1. **No library matches our requirements.** The core differentiators of our
   implementation — **oldest-agent-first scheduling**, **runtime-configurable
   per-provider limits**, **in-process status API**, and **stream-aware slot
   lifecycle** — are not found in any library or proxy we investigated:
   - `ai-concurrency-shaper` is a Go proxy with FIFO, no priority, no runtime
     config, no HTTP status API, and GPL-3.0.
   - `p-queue` has priority but no AI-specific logic, no 429 detection, no
     streaming-awareness, no status API.
   - `ai-sdk-rate-limiter` is close but designed for the Vercel AI SDK's model
     interface, not our `ProviderContract.stream()` pattern.
   - LiteLLM/Portkey/Kong are full gateway proxies with RPM/TPM rate limiting,
     not concurrency limiting, and require running a separate server.

2. **Our implementation is small and well-tested.** The core
   `concurrency-manager.ts` is ~280 lines of pure logic with 15 tests and
   injected timers. The `provider-wrapper.ts` is ~70 lines with 6 tests. The
   total surface is tiny — there's no maintenance burden to justify
   offloading to a library.

3. **The architecture is a perfect fit.** Our `ProviderContract` wrapping
   pattern (acquire before stream, release after stream) is the cleanest
   possible integration point. An external proxy would add a network hop,
   a process to manage, and break the direct relationship between the
   orchestrator and the provider.

4. **Oldest-agent-first scheduling is a hard requirement.** No library or
   proxy we found supports priority queuing by turn-start time. This is the
   core value proposition of our implementation — older agents complete
   sooner, reducing overall wait time.

5. **Runtime configurability is a hard requirement.** The frontend has a
   settings UI for adding/removing/updating limits without restart. No
   library supports this — they all require static configuration.
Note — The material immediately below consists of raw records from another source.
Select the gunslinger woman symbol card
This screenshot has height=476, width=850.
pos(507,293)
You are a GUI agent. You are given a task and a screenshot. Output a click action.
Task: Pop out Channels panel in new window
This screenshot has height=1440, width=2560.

### What we would lose by switching
- Oldest-agent-first scheduling (no library supports it).
- Runtime-configurable limits (no library supports it).
- In-process status API (no library supports it).
- Direct integration with `ProviderContract` (would need adapter or proxy).
- ~280 lines of well-tested code that we own and control.

### What we would gain by switching
- Nothing we don't already have. The features libraries offer (circuit
  breakers, adaptive headroom, TUI dashboards) are either already in our
  implementation (429 backoff, watchdog) or not needed (TUI — we have a web
  frontend).

### When to reconsider
- If we need **multi-instance** concurrency coordination (multiple app
  processes sharing limits), we would need Redis-backed state. At that point,
  `ai-sdk-rate-limiter` (which has a Redis store) or a custom Redis-backed
  extension of our current implementation would be worth evaluating.
- If we need **RPM/TPM rate limiting** (not just concurrency), LiteLLM or
  Portkey could complement our concurrency limits. But these are orthogonal
  concerns — RPM limits total requests per minute, while concurrency limits
  in-flight requests at any moment.
- If `ai-sdk-rate-limiter` matures and adds a status API + custom model
  adapters, it could be worth re-evaluating as a replacement for the queue
  layer (while keeping our provider wrapper + status API).